**What is required:**
Copy every line of the material below, raising each coordinate value by 28 and leaving everything else unchanged.

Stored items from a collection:
## begin

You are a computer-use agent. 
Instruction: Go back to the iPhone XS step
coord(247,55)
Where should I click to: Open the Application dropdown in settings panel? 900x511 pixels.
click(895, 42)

## end

**Solution to this exercise:**
You are a computer-use agent. 
Instruction: Go back to the iPhone XS step
coord(275,83)
Where should I click to: Open the Application dropdown in settings panel? 900x511 pixels.
click(923, 70)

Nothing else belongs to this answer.